Static content often represents the bulk of the bandwidth of a site, and can be easily replicated across a CDN. Often, sites will use a third-party CDN provider, instead of operating a CND themselves. For example, Facebook’s static files are hosted by Akamai, the largest CDN provider.
As a demonstration, when you try to ping static.ak.fbcdn.net, you will get a response from an akamai.net server. Also, interestingly, if you ping the URL a couple of times, may get responses from different servers, which demonstrates the load-balancing that happens behind the scenes.

10. The browser sends further asynchronous (AJAX) requests

image
In the spirit of Web 2.0, the client continues to communicate with the server even after the page is rendered.
For example, Facebook chat will continue to update the list of your logged in friends as they come and go. To update the list of your logged-in friends, the JavaScript executing in your browser has to send an asynchronous request to the server. The asynchronous request is a programmatically constructed GET or POST request that goes to a special URL. In the Facebook example, the client sends a POST request to http://www.facebook.com/ajax/chat/buddy_list.php to fetch the list of your friends who are online.
This pattern is sometimes referred to as “AJAX”, which stands for “Asynchronous JavaScript And XML”, even though there is no particular reason why the server has to format the response as XML. For example, Facebook returns snippets of JavaScript code in response to asynchronous requests.
Among other things, the fiddler tool lets you view the asynchronous requests sent by your browser. In fact, not only you can observe the requests passively, but you can also modify and resend them.
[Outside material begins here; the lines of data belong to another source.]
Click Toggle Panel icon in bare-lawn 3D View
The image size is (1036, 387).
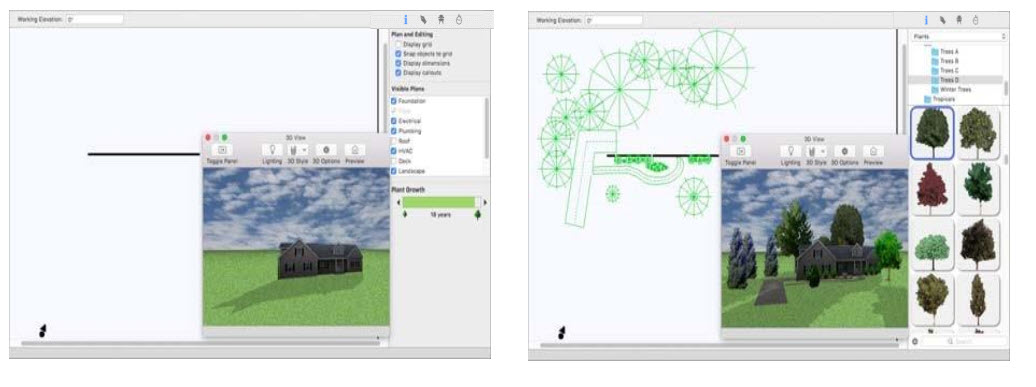[x=221, y=151]
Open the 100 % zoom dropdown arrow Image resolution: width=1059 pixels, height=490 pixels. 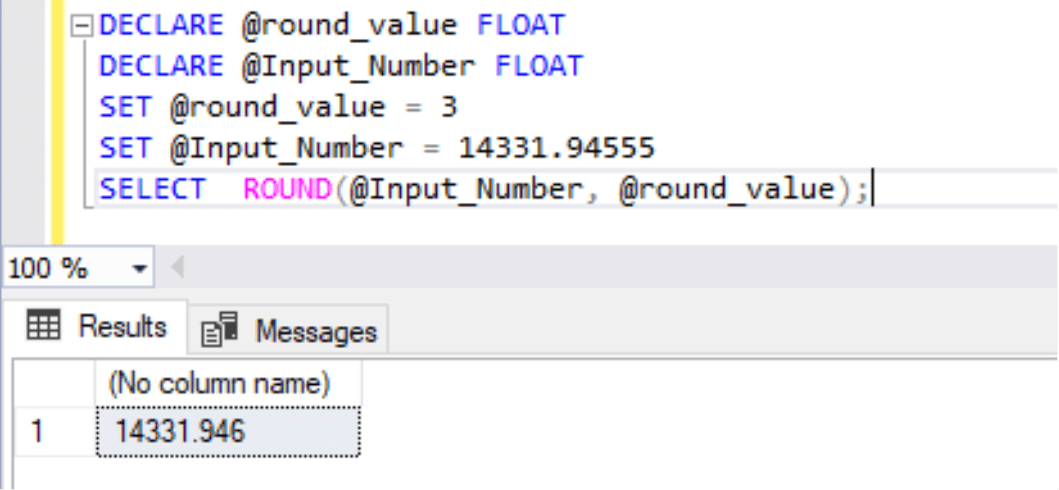pos(139,269)
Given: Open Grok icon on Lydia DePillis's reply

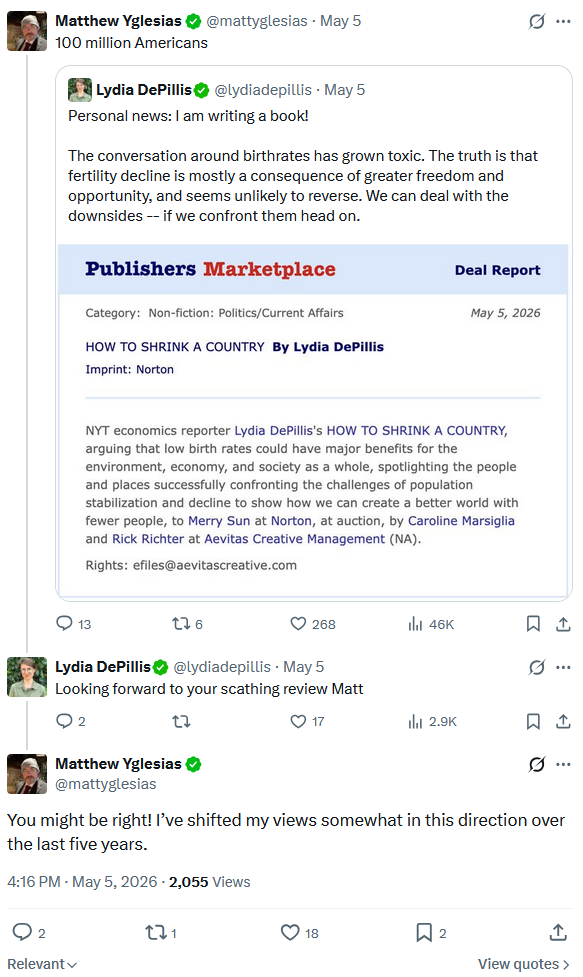Looking at the screenshot, I should pos(536,667).
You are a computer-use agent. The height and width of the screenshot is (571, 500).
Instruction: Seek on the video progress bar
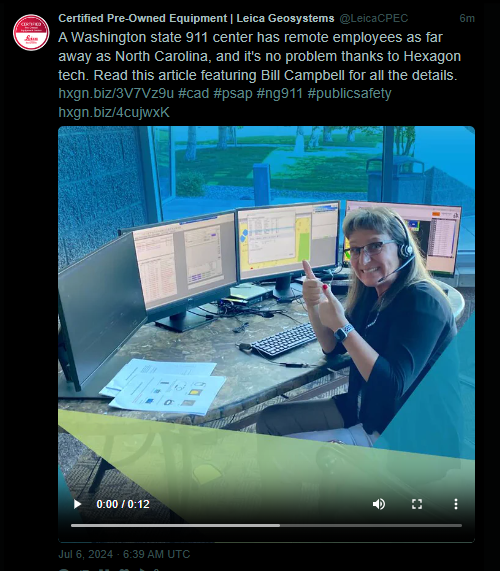(x=266, y=525)
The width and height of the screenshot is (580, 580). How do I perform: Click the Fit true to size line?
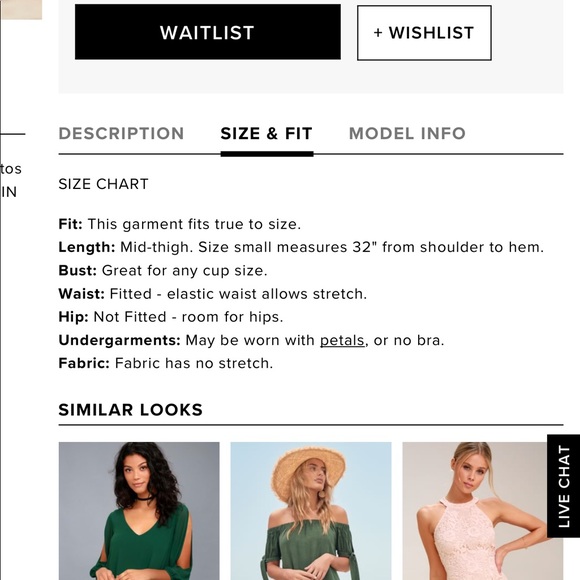(x=180, y=224)
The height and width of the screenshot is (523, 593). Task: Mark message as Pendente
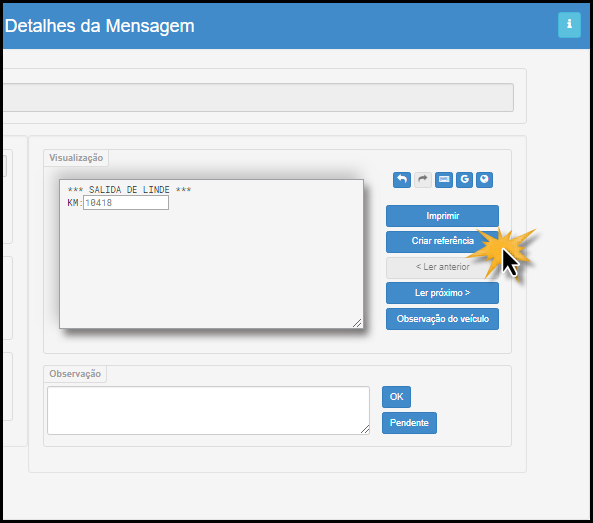pyautogui.click(x=409, y=423)
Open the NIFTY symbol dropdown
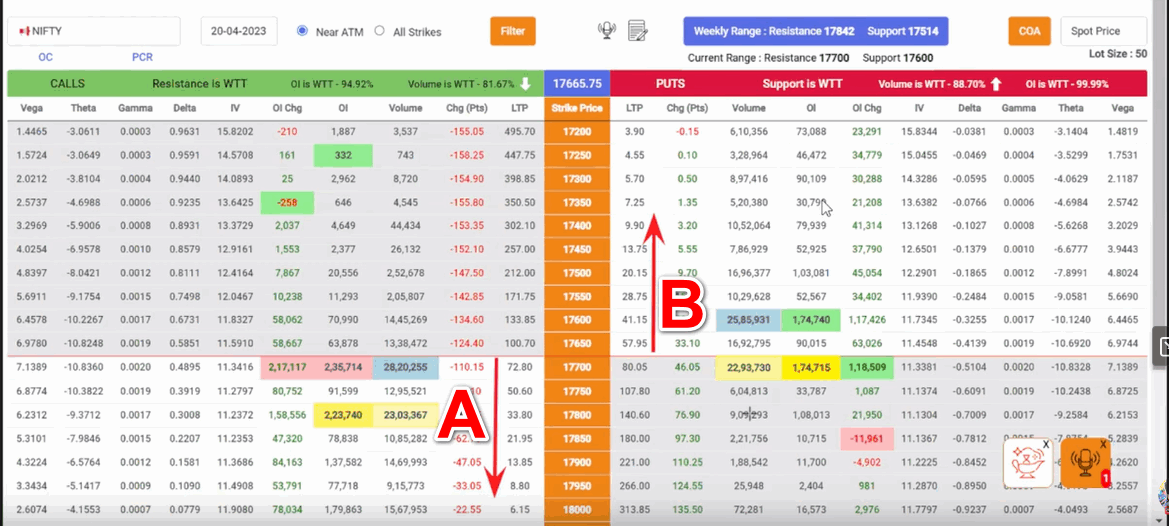Image resolution: width=1169 pixels, height=526 pixels. coord(94,31)
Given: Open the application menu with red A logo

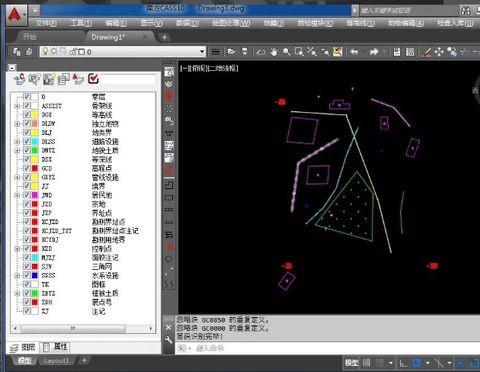Looking at the screenshot, I should [17, 15].
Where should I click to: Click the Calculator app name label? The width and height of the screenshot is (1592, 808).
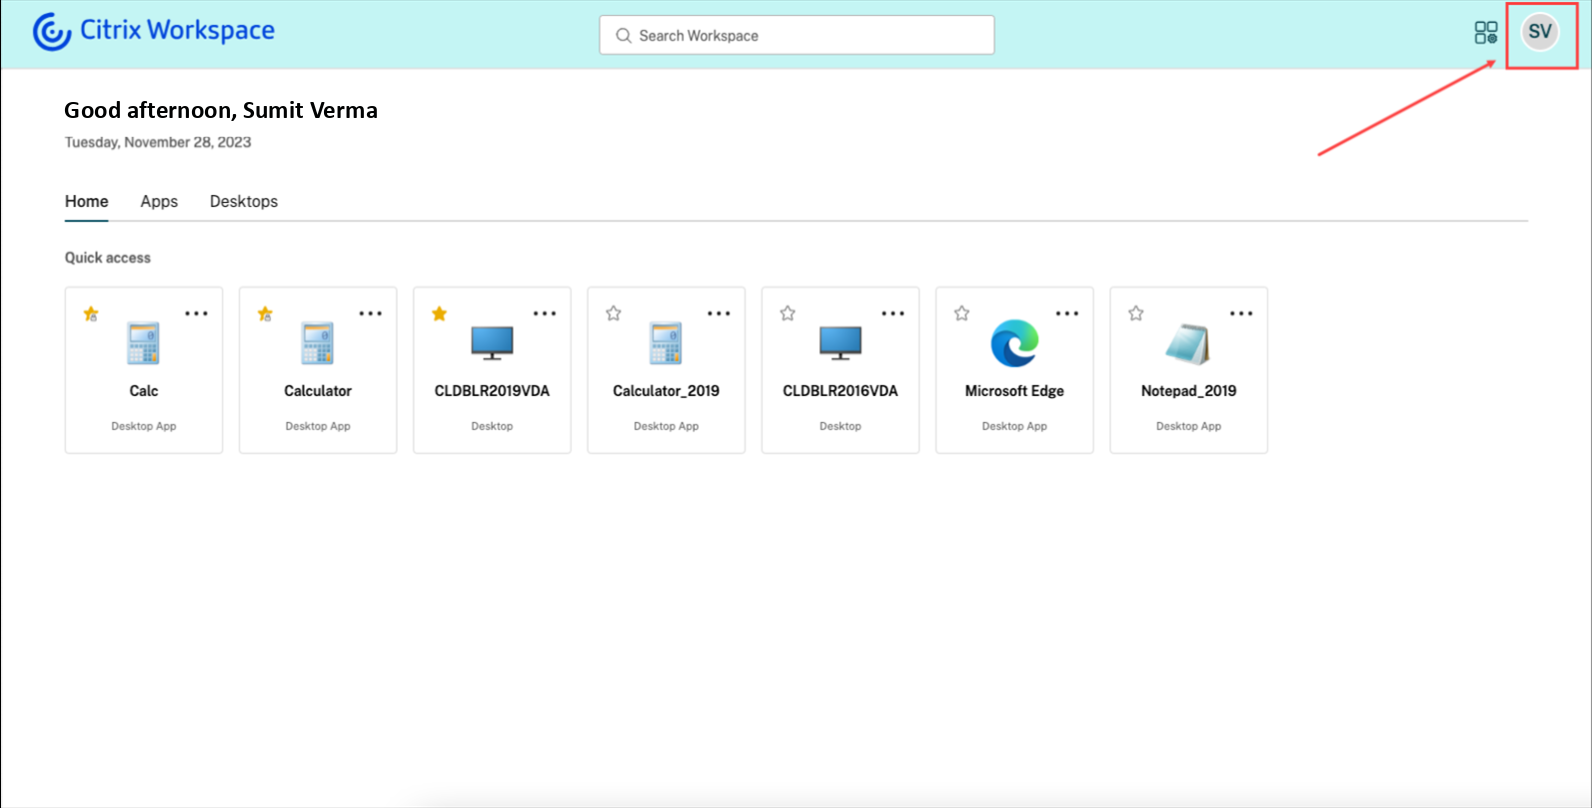tap(318, 391)
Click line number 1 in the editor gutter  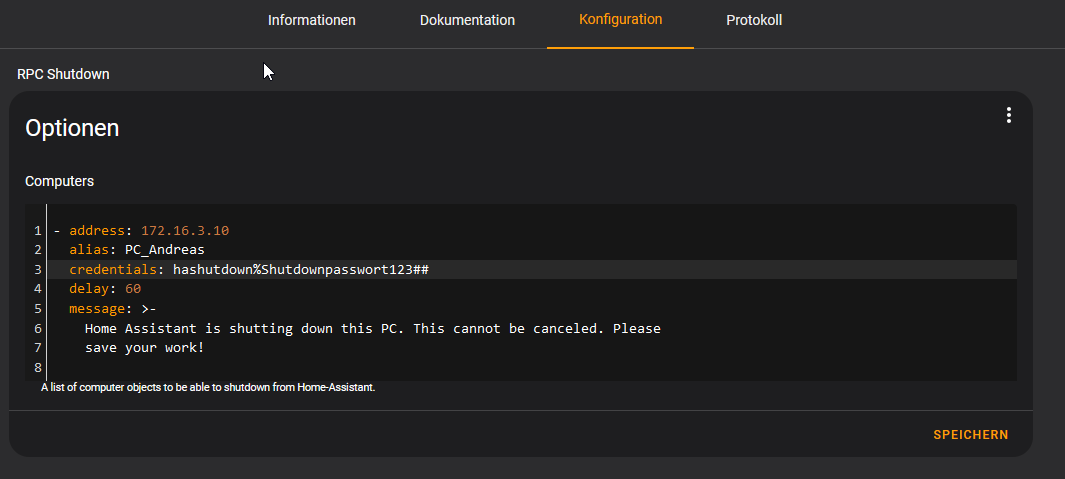click(37, 231)
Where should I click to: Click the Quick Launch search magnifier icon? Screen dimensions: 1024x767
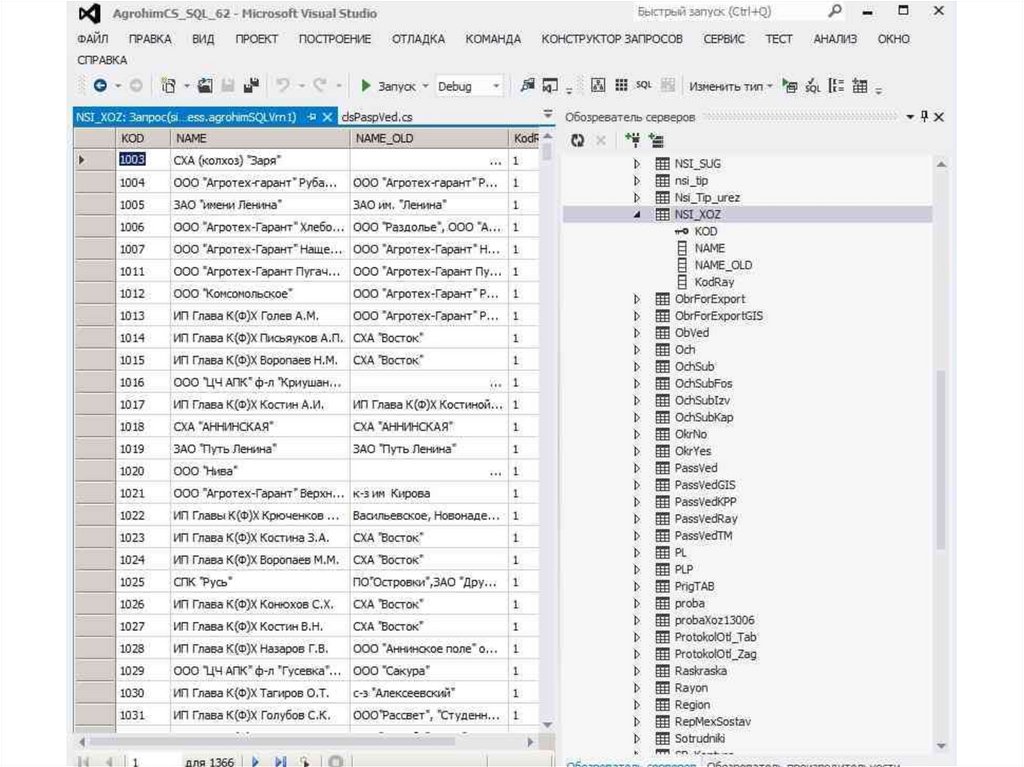coord(836,12)
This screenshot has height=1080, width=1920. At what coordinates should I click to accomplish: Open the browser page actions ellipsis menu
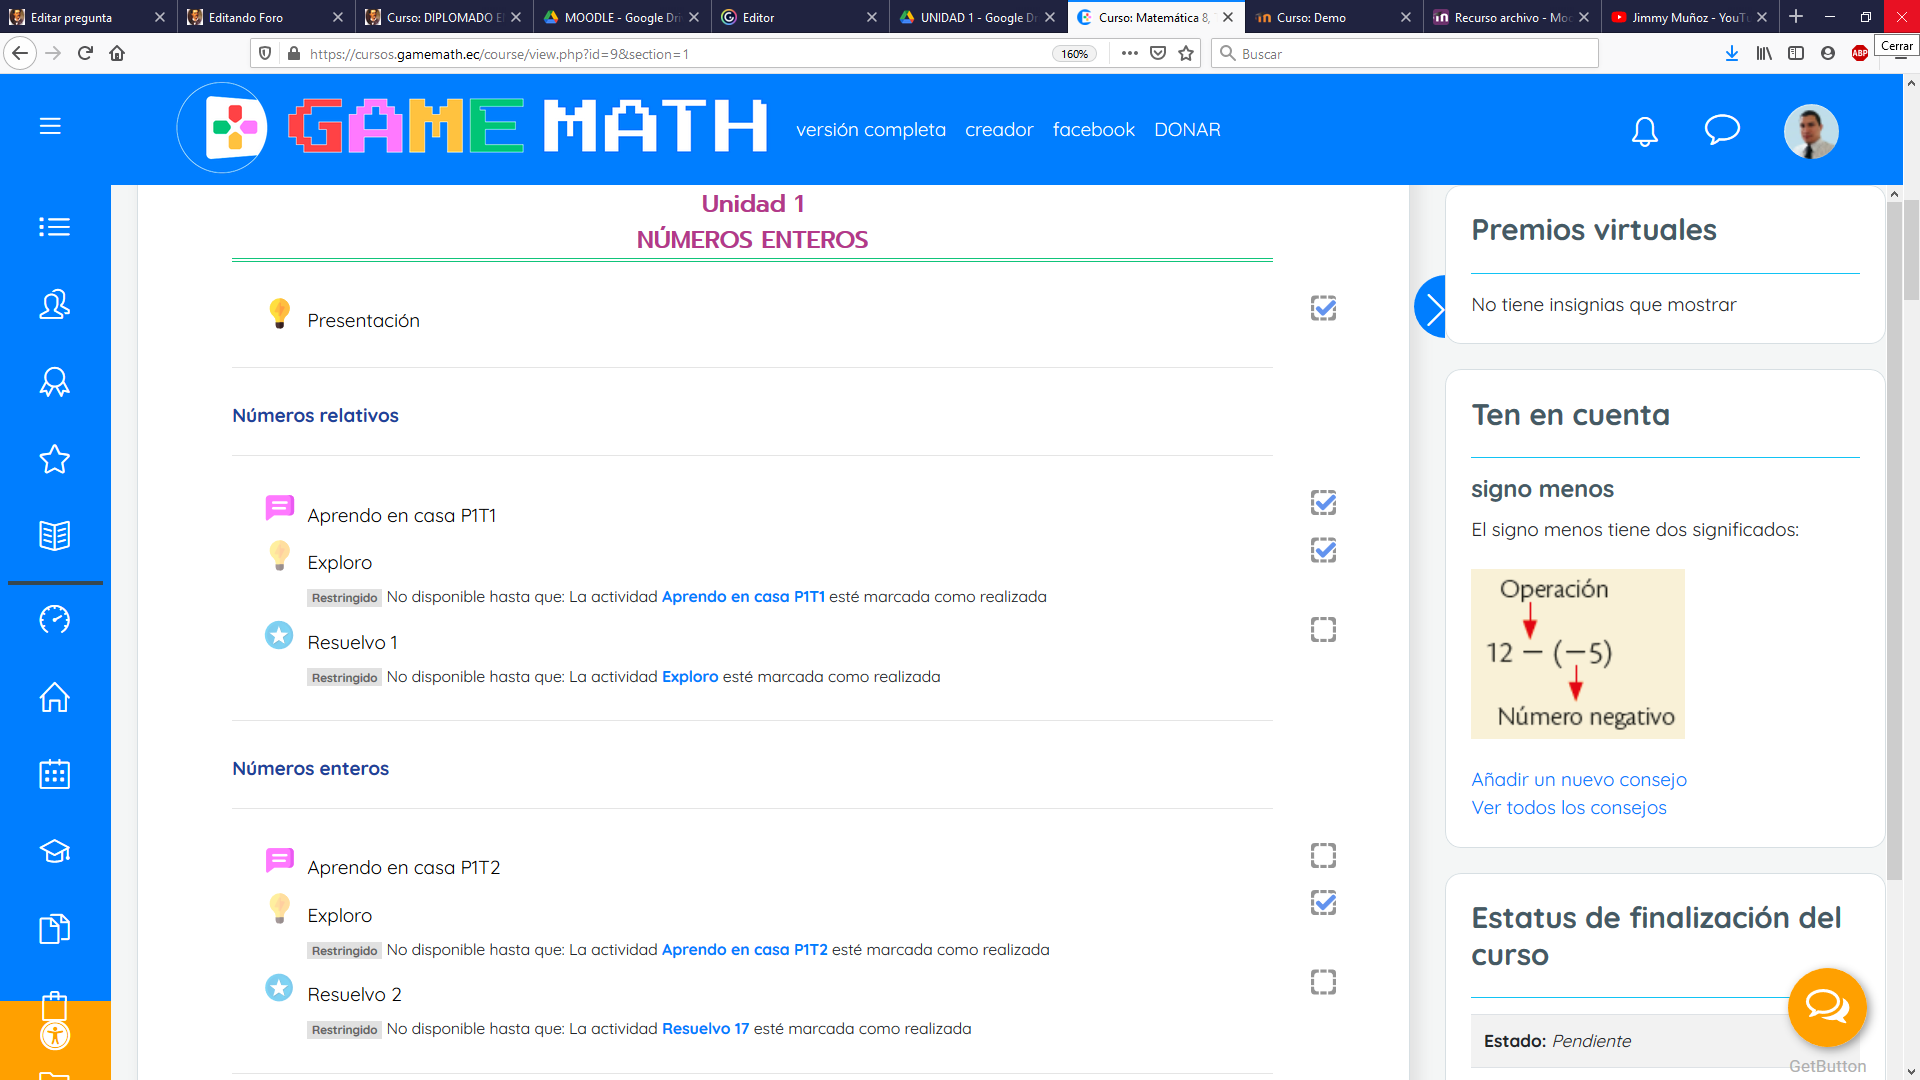[1129, 54]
The fact that it is this easy to “spoof” AJAX requests causes a lot of grief to developers of online games with scoreboards. (Obviously, please don’t cheat that way.)
Facebook chat provides an example of an interesting problem with AJAX: pushing data from server to client. Since HTTP is a request-response protocol, the chat server cannot push new messages to the client. Instead, the client has to poll the server every few seconds to see if any new messages arrived.
Long polling is an interesting technique to decrease the load on the server in these types of scenarios. If the server does not have any new messages when polled, it simply does not send a response back. And, if a message for this client is received within the timeout period, the server will find the outstanding request and return the message with the response.

Conclusion

Hopefully this gives you a better idea of how the different web pieces work together.